A senior Pakistani intelligence official said the border incursions could lead to a “total snapping of relations.” Senior local officials blamed “extremists” for the attack on the tankers in the southern town of Shikarpur. About 12 people, their faces covered, opened fire with small arms in the air to scare away the drivers and then set fire to the tankers. “Some of them have been completely destroyed and others partially. But there is no loss of human life,” Shikarpur police chief Abdul Hameed Khoso told Reuters.

Police arrested 10 people after the attack, including five netted from a raid on an Islamic seminary, or madrassa, a senior police official said. The tankers were parked at a gas station on their way to Afghanistan from Pakistan’s southern port city of Karachi.

Story: Pakistan blocks NATO trucks after deadly strike
Nisar Ahmed, a police official from Shikarpur, told The Associated Press that the tankers were heading to Quetta, a major city in the southwest.
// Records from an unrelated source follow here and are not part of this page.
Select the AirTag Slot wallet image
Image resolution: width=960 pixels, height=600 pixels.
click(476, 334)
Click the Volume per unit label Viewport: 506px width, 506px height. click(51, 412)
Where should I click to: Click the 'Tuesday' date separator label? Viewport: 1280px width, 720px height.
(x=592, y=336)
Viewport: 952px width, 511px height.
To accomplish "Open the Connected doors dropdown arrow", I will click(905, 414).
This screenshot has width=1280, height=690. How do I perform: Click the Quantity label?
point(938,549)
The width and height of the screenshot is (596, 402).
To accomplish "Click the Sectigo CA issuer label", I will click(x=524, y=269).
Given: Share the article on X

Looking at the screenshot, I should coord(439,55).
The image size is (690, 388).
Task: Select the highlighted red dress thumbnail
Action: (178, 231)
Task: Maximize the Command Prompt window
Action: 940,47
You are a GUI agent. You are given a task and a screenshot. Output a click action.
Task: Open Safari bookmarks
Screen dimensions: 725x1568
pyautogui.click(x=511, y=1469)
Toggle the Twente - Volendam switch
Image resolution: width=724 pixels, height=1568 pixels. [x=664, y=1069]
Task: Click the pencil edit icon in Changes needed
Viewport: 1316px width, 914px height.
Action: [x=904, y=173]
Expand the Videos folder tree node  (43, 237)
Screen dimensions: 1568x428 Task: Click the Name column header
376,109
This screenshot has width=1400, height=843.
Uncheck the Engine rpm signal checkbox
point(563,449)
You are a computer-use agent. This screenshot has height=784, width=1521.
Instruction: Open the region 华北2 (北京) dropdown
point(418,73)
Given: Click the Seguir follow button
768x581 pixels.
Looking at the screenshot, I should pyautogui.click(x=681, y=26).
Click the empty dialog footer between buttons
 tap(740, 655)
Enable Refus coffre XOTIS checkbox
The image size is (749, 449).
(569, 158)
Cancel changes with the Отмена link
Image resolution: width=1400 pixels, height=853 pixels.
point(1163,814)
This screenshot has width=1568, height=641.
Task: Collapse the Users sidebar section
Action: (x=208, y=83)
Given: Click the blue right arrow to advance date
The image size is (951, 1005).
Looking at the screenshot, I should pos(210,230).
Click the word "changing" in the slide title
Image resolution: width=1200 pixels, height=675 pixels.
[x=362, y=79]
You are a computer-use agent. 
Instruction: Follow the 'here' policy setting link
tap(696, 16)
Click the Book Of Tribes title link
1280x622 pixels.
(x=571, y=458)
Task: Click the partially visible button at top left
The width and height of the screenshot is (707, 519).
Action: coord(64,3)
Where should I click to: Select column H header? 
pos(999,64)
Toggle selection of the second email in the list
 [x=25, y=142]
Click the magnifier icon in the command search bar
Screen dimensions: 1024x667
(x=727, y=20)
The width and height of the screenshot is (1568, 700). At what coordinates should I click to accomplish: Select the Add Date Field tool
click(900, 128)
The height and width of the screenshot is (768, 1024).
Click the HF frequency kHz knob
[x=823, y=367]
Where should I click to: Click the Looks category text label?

From there, they likely would have used the Chaman border crossing. Chaman remains open, unlike the Torkham border crossing, which Pakistan ordered closed to NATO trucks Thursday. Chaman has seen fewer attacks than Torkham, but the shutting of one point of entry to Afghanistan creates a bottleneck militants can easily exploit. Militants and ordinary criminals frequently attack NATO supply trucks as they travel across Pakistan to landlocked Afghanistan. U.S. and NATO move the vast majority of their non-lethal supplies through Pakistan, but have long insisted the attacks have had relatively little impact. Recent alleged NATO helicopter intrusions on Pakistani soil have raised tensions, however. On Thursday, Pakistan said two NATO choppers fired on one of its border posts in the northwest’s Kurram tribal region, killing three Pakistani soldiers.

It closed the Torkham border crossing, which connects Afghanistan to Pakistan’s Khyber tribal region, soon after news of the attack emerged. NATO said its helicopters entered Pakistani airspace and hit a target only after receiving ground fire. The alliance expressed condolences to the families of the soldiers and said both nations would investigate the incident.

Meanwhile, NBC News reported that three people were seriously injured when a United Nations’ aid helicopter made a “hard landing” in southern Sind Province. The aircraft “made a forced landing in Dadu near a lake, part of it touched the water … and had to make a forced landing,” World Food Programme spokesperson Amjad Jamal told NBC News.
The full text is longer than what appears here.